Generally speaking, a patent is meant to protect against someone else stealing your invention and selling the same thing for profit.

There are two types of patents: design patents and utility patents. As their names suggest, a design patent protects the physical look of an article while a utility patent protects the way the article works or is used.

In the case of a Rubik’s cube, a design patent would be used to protect the physical cube with its 9x9 multi-colored sides, while a utility patent would be used to protect the functionality of a puzzle toy with rotating square faces.

It’s important to note that both copyrights and patents expire after a set number of years.

For more information on patents and to learn how to apply, visit the USPTO website.

Copyrights Versus Trademarks

Finally, the last item you might be wondering about: trademarks—AKA that miniature ‘TM’ symbol you see included in some graphics and brand names.

A trademark is different from a patent or copyright in that it’s meant to help distinguish your name or brand from other similar names or brands it might be confused with.

For example, let’s say I were to open a hamburger chain. It’s pretty obvious I couldn’t call my chain McDonald’s, because they’d sue the pants off me.
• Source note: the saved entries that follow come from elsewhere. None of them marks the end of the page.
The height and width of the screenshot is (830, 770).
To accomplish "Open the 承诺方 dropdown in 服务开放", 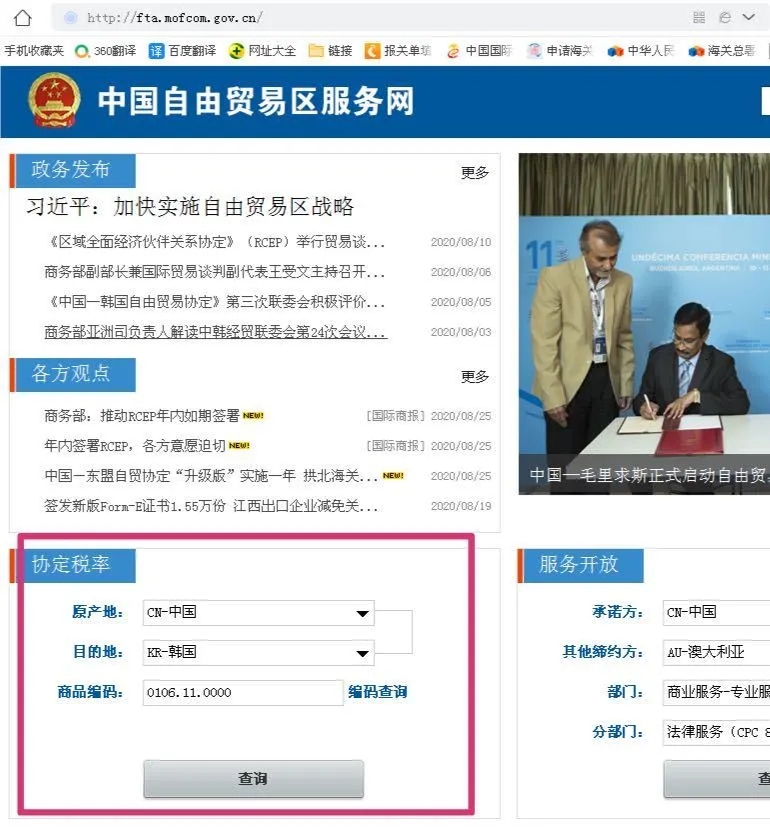I will point(716,612).
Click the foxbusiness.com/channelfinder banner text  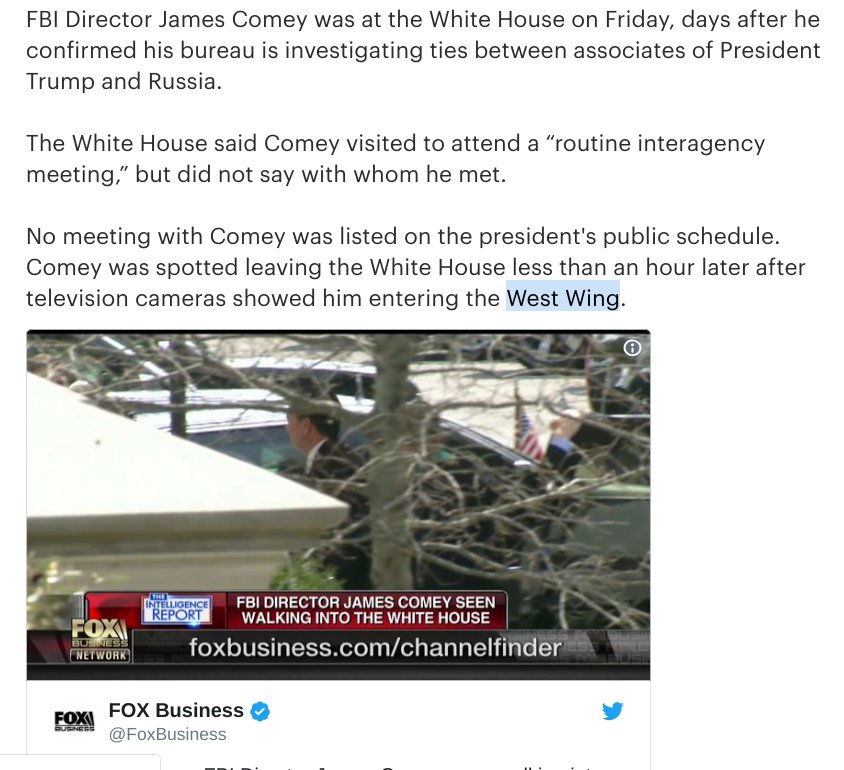pos(375,647)
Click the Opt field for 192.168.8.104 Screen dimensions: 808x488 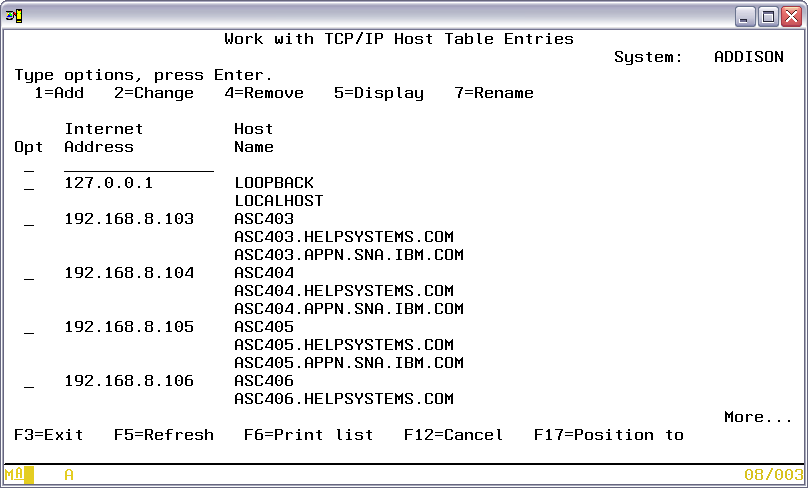pyautogui.click(x=29, y=274)
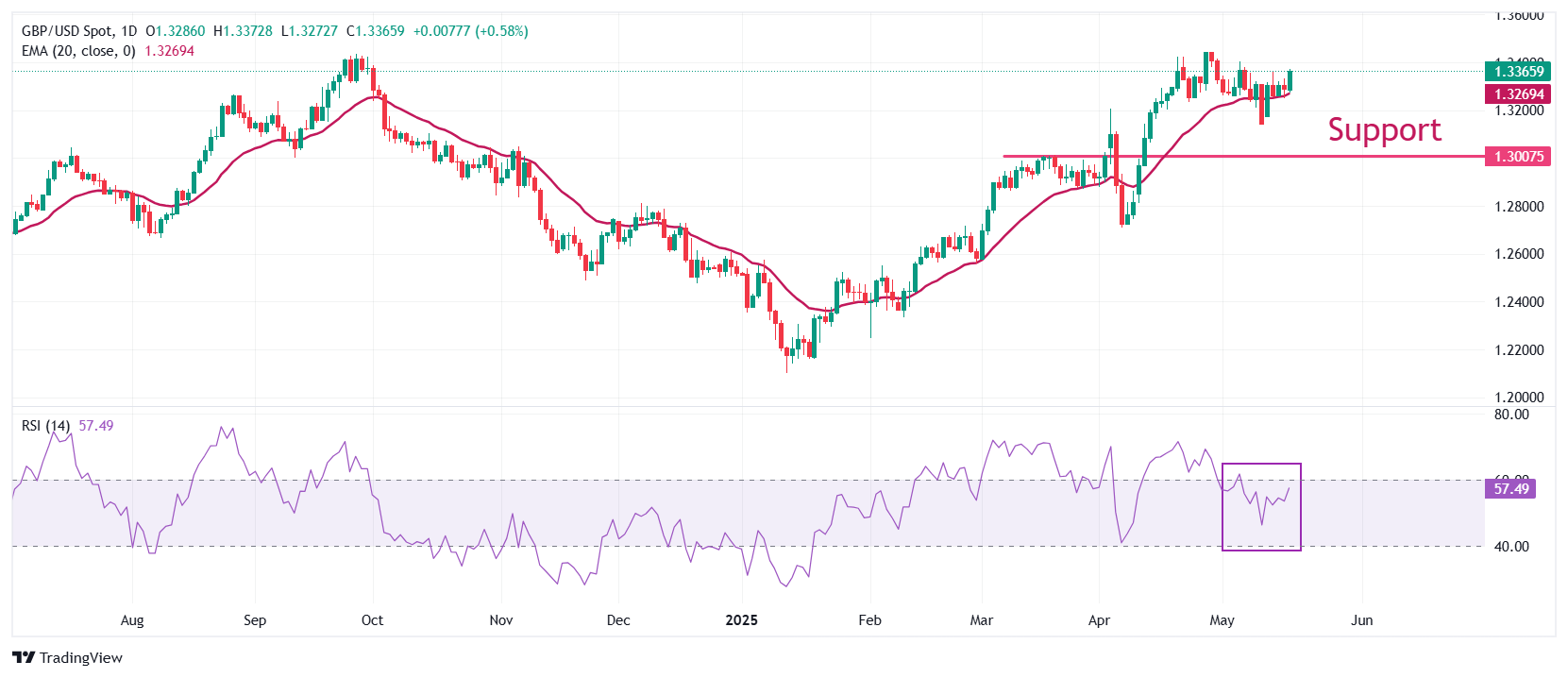Click the 'Support' text annotation

point(1384,129)
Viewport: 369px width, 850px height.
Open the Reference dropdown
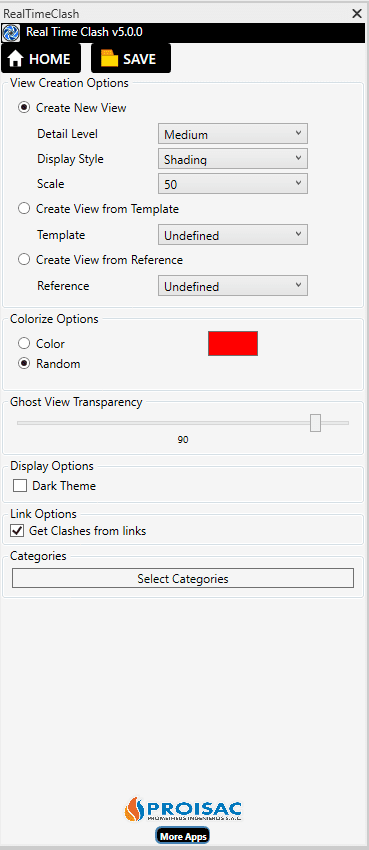tap(233, 286)
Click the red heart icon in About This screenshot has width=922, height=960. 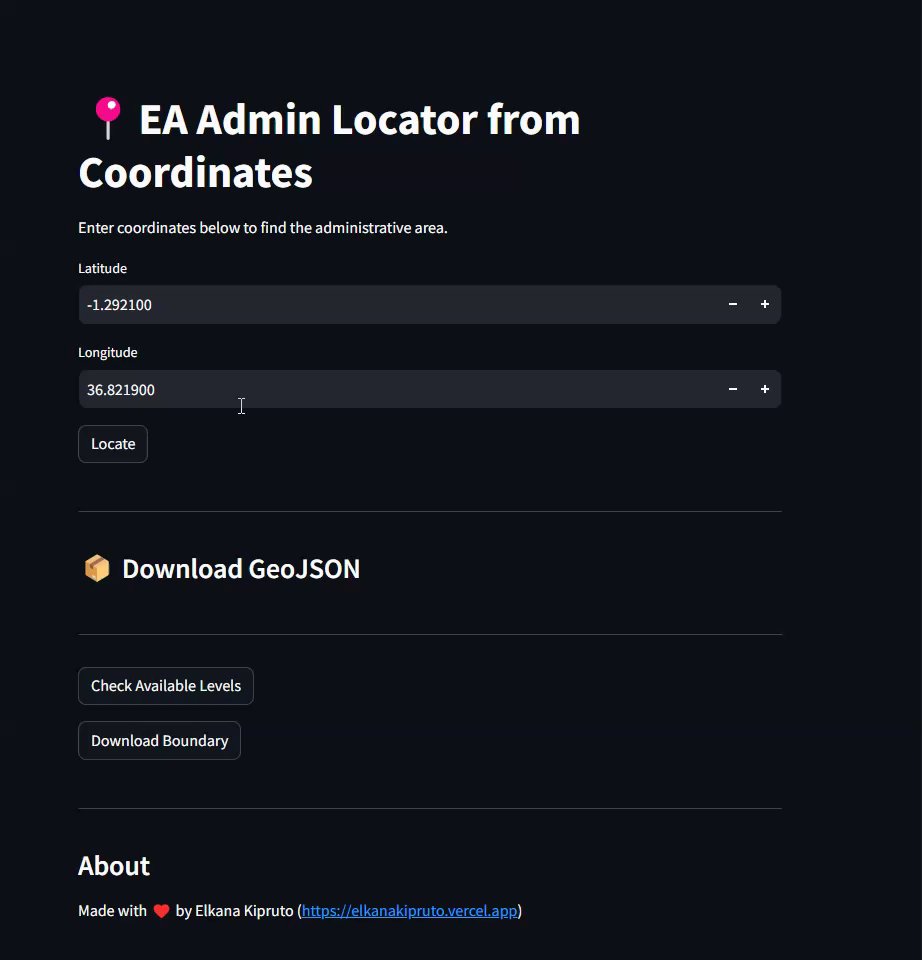click(x=161, y=911)
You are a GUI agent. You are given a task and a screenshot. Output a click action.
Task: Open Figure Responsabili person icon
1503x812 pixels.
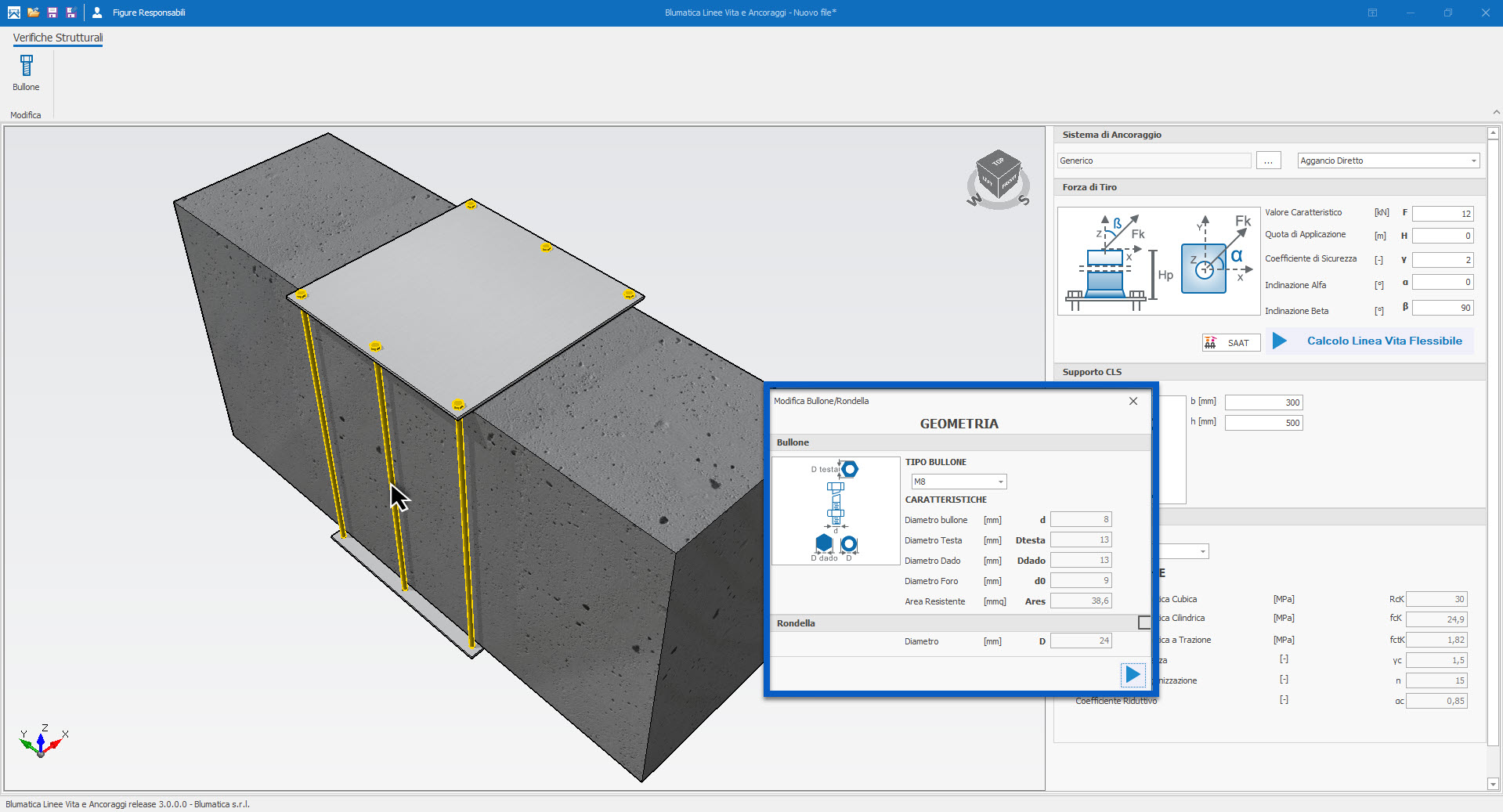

But because of trademarks, it’s also highly unlikely that I’d be able to call my chain MacDonald’s or McDonnald’s.

Though both of those are slightly different from the original, McDonald’s would have a strong case that those names are confusing and infringe upon their trademark for the brand name.

Unlike patents and copyrights, which expire after a certain date, a trademark can be continuously renewed to protect your name or brand indefinitely.

To learn more and apply for a trademark, visit this section of the USPTO website.

So, depending on your business and what you’re looking to protect, you might need a copyright, a patent or a trademark. It’s also possible that you need all three.

You can apply for and secure any of them on your own using the resources mentioned above, but it can take a long time and if you make any mistakes in the process, you’ll prolong it even further. An experienced attorney can make the process go much smoother, clear up any confusion you have and help you submit materials with the best chance for getting approved.